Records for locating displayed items
---------------
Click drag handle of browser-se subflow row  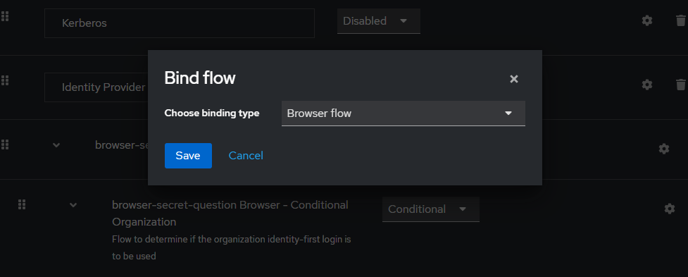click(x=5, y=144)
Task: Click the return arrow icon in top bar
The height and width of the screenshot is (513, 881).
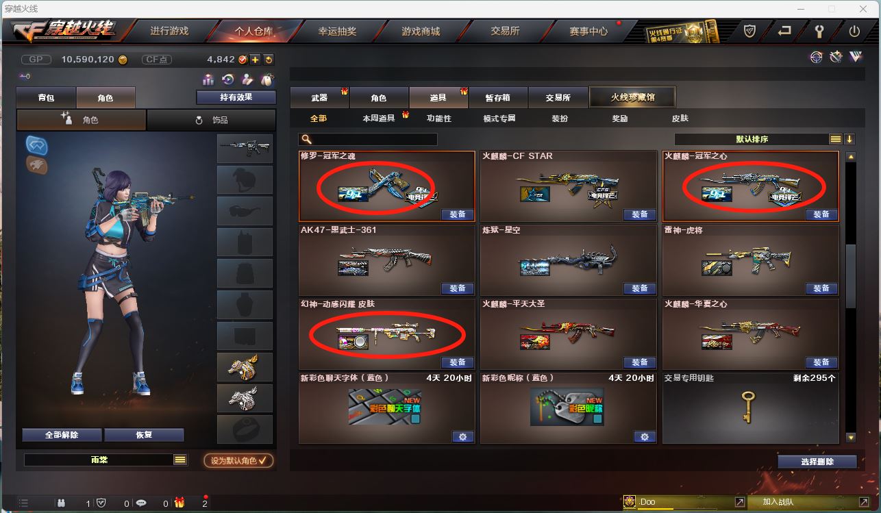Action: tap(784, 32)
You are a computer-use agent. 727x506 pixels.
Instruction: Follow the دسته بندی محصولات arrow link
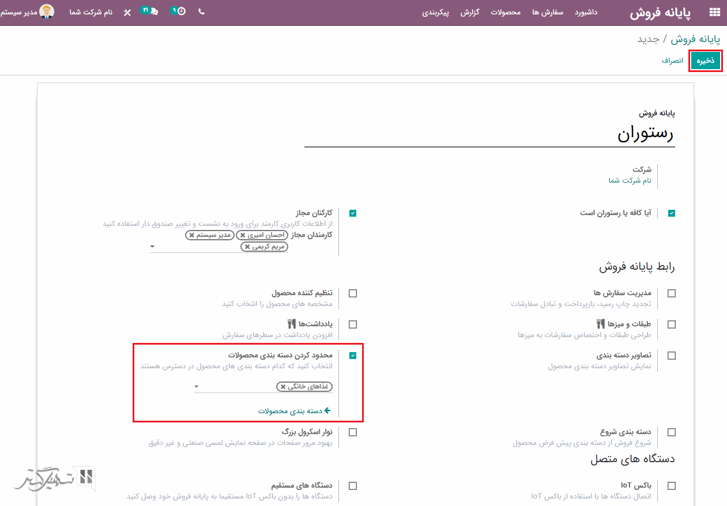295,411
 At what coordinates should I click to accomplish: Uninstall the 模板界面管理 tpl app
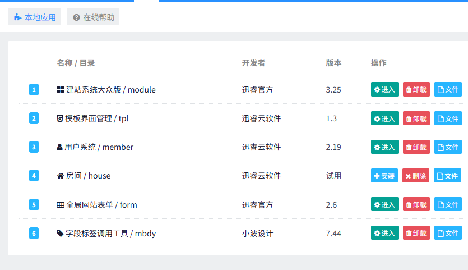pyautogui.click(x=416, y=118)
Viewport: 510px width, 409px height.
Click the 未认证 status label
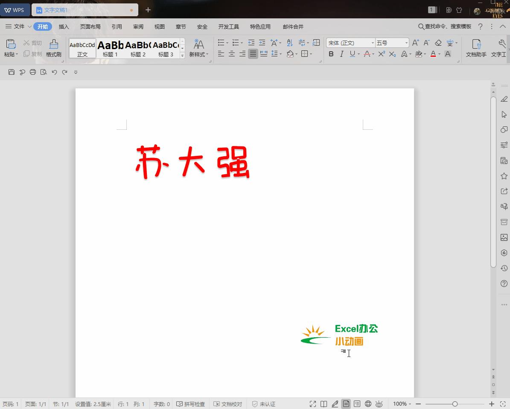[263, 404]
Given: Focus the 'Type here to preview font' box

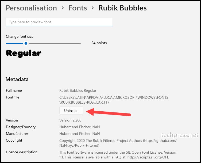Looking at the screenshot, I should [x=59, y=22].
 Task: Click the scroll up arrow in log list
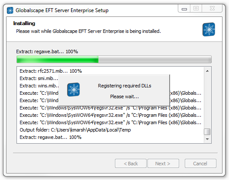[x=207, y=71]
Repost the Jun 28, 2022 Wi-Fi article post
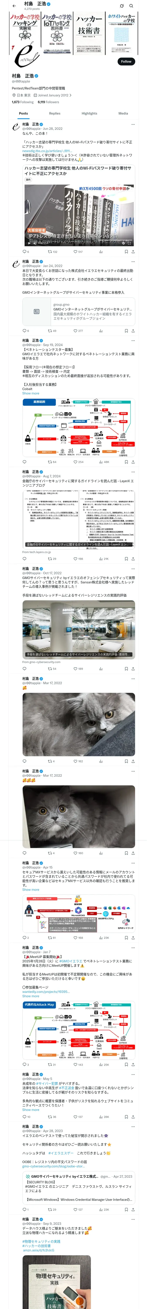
---------------
* [Set task]:
Rewrite the lines from the line containing "You are a computer-use agent. 727x506 pixels." through the end of the records, replacing "Uninstall" with "Remove" and keeping everything else unchanged. Leave the pictures out of your answer.

* [Exercise response]:
You are a computer-use agent. 727x506 pixels.
Instruction: Follow the دسته بندی محصولات arrow link
295,411
 At what coordinates should I click to accomplish: Remove the 模板界面管理 tpl app
pyautogui.click(x=416, y=118)
Viewport: 510px width, 409px height.
Click the 未认证 status label
[263, 404]
Given: Focus the 'Type here to preview font' box

Looking at the screenshot, I should [x=59, y=22].
 Task: Click the scroll up arrow in log list
[x=207, y=71]
Repost the Jun 28, 2022 Wi-Fi article post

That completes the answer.